• Ransomware groups are employing new tactics by exploiting the Citrix Bleed vulnerability.
  • Ransomware actors increasingly favor Citrix Bleed, exploiting the abundant authentication information stored in Citrix servers, which operate as load-balancing appliances.

New attacks are being leveraged by ransomware groups using the Citrix Bleed vulnerability.

Operations of over 60 credit unions were disrupted recently due to unpatched Netscaler servers from a common technology services provider. Representatives from the National Credit Union Administration provided confirmation of the outage in a post on The Register.

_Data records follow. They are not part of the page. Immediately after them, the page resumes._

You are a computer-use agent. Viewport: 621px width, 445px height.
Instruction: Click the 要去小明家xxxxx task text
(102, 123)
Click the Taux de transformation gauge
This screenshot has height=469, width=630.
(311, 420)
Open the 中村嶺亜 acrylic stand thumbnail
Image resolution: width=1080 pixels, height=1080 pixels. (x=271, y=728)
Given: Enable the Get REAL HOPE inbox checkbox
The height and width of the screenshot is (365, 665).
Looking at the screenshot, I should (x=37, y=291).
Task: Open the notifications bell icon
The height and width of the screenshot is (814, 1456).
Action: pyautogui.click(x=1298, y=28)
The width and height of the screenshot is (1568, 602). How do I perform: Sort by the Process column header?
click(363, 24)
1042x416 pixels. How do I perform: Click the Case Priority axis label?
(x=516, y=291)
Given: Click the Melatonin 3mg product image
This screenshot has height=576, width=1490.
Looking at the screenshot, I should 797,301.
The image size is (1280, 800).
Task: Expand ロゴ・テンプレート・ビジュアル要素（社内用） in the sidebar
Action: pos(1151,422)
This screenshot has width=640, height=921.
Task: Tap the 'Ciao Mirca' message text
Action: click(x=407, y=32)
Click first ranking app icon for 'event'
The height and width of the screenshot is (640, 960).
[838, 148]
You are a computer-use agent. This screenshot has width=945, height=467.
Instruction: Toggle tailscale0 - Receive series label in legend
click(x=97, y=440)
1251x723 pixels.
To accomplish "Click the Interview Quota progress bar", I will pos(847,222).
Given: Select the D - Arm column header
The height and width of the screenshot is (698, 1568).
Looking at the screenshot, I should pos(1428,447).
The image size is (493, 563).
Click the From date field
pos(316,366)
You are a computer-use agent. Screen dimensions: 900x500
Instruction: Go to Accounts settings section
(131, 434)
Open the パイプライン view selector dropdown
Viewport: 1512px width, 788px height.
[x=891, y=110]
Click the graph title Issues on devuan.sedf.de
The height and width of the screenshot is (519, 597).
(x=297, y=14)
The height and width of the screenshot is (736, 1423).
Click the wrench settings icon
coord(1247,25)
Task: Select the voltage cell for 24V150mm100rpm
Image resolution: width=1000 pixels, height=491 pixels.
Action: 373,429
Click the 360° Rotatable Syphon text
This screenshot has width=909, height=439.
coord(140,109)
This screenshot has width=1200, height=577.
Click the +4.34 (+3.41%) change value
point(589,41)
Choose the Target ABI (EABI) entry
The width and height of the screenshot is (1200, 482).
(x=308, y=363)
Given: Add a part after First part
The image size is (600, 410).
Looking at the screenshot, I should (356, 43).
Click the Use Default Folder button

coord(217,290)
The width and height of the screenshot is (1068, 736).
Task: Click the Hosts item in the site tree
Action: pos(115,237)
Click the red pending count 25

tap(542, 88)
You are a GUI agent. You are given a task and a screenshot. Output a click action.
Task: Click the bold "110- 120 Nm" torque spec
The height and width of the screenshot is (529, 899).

Trellance Cooperative Holdings Inc. is the supplier. It is the owner of two distinct providers: Fedcomp and Ongoing Operations LLC. They both informed their respective customers about system outages. On December 2, the latter mentioned an “ongoing cyber security incident” that occurred on November 26 in a note. Fedcomp published a notice about a possible incident, took it down, and ignored questions from reporters.

In a memo to members recently, Maggie Pope, Chief Executive of the Mountain Valley Federal Credit Union in Peru, New York, shared, “Trellance and FedComp have been working around the clock to get our systems along with other credit unions around the country that have experienced the same issue back online.”

According to a post by cybersecurity expert Kevin Beaumont, the problems were caused by Citrix Bleed, which he claims attacked two Ongoing Operations Netscaler servers that hadn’t been patched since the summer. Citrix Bleed was identified many months ago, and the company issued a fix in October.

Citrix Bleed has grown in popularity as a method for ransomware operators to compromise their victims since Citrix servers include much authentication knowledge encoded in their operations as load-balancing appliances. The vulnerability steals session tokens, allowing bad actors to bypass multifactor authentication restrictions.

Ransomware attacks have increasingly targeted credit unions due to their comparatively less mature security infrastructure when compared to commercial banks and larger financial institutions. In response to this vulnerability, their national association implemented new regulations effective in September, mandating all federally insured credit unions to report breaches within 72 hours. In the initial month following the enforcement of these rules, the association observed 146 reported incidents, a number that would typically be recorded over an entire year.